What this exercise asks —
**a)** According to the course syllabus, what programming language must be used for project code?
**b)** Extend the course syllabus past its final entry by writing what would come next.

The content of CSE-3421 is assumed.

Required Textbook / Reading

Course materials will be primarily drawn from the assigned readings in the assigned textbook. Some auxiliary readings may be assigned during the course.

 
  Grading Criteria & Course Requirements
Components
  percentage when
projects 3 × 10% three, due through the semester
test #1 20% 2 February
test #2 20% 9 March
final exam 30% ? April

The grading policy is standard. Collaboration and discussion on the projects is fine. Note however, that unless you do the work of the projects yourself, you will not get much benefit from them.

York University's rules for academic honesty and plagiarism are always in effect. ( See below.) Discussion is fine on the assignments and projects. However, collaboration is not. The work must be your own.

Course Projects

There will be three projects, in sum worth 30% of the final grade. Students will be required to design and implement some of the key algorithms and data-structures for a relational database system. For the project(s) involving programming, your code will be in Java.

Late projects will not be accepted, unless prior approval has been obtained with good reason.

 
  Calendar

The following schedule is tentative, which means we may deviate from it some during the term. We may need to slow down, or speed up, on certain topics, depending on how things go. As well, we might not get to everything on the schedule, though we shall try. It is your responsibility to keep track of due-dates and what we are covering.

Wk# Days Topic Reading Due
#0 Th 5 Jan Introduction    
I. The Physical Database
#1 Tu 10 Jan the memory hierarchy Ch.13 §1  
  Th 12 Jan storage Ch.13 §2–4  
#2 Tu 17 Jan   I/O model    
  Th 19 Jan paging Ch.13 §5–8  
#3 Tu 24 Jan   the buffer pool    
  Th 26 Jan indexes: B-tree Ch.14 §1–3,7,8  
#4 Tu 31 Jan   hash tables & bitmap    
  Th 2 Feb Test #1  
II. Query Processing
#5 Tu 7 Feb overview of query-plan operators Ch.15 §1  
  Th 9 Feb one-pass algorithms & nest-loop joins Ch.15 §2,3 P1
#6 Tu 14 Feb two-pass algorithms Ch.15 §4,5  
  Th 16 Feb buffer-pool management & multi-pass algorithms Ch.15 §6,7  
reading week (18–25 Feb)
#7 Tu 28 Feb parsing, preprocessing, & query rewrite Ch.16 §1–3  
  Th 2 Mar cost estimation Ch.16 §4,5 P2
#8 Tu 7 Mar join-enumeration & the query plan Ch.16 §6,7  
  Th 9 Mar Test #2  
III. Database Management
#9 Tu 14 Mar graph databases (RDF) & triple-store    
  Th 16 Mar SPARQL    
#10 Tu 21 Mar crash recovery Ch.17 §1–5  
  Th 23 Mar      
#11 Tu 28 Mar concurrency control & transaction management Ch.18 §1–5  
  Th 30 Mar     P3
#12 Tu 4 Apr wrap up    
final exam period (7–24 Apr)

Entries provided —
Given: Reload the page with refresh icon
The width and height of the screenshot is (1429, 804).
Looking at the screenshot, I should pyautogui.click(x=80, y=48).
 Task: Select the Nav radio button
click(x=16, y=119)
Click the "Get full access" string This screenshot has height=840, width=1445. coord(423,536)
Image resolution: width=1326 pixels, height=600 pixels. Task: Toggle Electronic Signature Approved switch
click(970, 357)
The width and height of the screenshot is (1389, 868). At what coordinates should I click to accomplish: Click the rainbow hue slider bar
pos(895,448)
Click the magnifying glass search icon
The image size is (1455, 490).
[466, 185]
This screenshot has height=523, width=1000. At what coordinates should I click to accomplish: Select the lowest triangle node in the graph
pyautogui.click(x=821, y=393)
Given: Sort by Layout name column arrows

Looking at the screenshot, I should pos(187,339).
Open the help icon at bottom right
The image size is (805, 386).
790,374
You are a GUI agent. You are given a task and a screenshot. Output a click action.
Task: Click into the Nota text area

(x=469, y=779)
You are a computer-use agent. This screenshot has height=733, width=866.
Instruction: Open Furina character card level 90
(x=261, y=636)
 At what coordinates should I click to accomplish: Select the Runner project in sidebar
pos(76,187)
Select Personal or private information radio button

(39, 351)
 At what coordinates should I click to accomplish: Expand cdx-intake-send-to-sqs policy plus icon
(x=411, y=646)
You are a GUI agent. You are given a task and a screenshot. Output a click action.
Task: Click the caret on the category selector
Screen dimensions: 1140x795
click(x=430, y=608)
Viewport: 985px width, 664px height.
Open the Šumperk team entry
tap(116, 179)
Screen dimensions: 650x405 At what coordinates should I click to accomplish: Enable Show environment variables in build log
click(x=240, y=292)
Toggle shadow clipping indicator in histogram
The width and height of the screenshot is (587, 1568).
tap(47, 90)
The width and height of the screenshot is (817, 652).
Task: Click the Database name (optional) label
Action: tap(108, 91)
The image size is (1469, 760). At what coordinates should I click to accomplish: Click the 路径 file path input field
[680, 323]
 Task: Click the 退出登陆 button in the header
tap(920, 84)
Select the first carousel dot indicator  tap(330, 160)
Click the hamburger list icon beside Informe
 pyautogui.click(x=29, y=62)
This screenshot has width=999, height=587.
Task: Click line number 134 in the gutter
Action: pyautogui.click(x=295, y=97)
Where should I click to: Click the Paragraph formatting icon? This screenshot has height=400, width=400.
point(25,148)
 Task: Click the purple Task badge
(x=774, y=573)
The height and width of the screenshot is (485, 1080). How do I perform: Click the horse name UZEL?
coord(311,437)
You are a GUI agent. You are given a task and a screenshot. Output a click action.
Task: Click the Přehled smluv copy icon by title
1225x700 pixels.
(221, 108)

Answers by task —
**a)** Java.

**b)**
#13 ? Apr Final Exam

P#: Project '#' due.

Projects are due on the Friday of the week indicated above. Specific details for turning in projects will be set. For your project solutions, they should be submitted online by the submit command on a PRISM machine by 11:59pm.

 
  Policies
Exams & Attendance

Exams must be taken when scheduled unless the student has a medical documentation or can demonstrate special circumstances for a need for a rescheduled exam. The student must obtain approval from the instructor.

Class attendance is important as the student will have an opportunity to ask for clarification of course and text material. There will be problem solving sessions during class period so that students gain experience applying the theory in practice. However, attendance itself is not part of the grade or otherwise enforced.

Academic Integrity, Honesty, & Plagiarism

The Department of Computer Science (& Engineering) Academic Honesty Guidelines are in effect for this course, as, indeed, they are for any CS&E course.

Plagiarism is defined as taking the language, ideas, or thoughts of another, and representing them as your own. If you use someone else's ideas, cite them. If you use someone else's words, clearly mark them as a quotation. Note that plagiarism includes using another's computer programs or pieces of a program. All noted instances of plagiarism will be reported.

These policies are not intended to keep students from working with other students. One can learn much working with others, so this is to be encouraged. Should you encounter any situations for which you are uncertain whether the collaboration is permitted or not, please ask.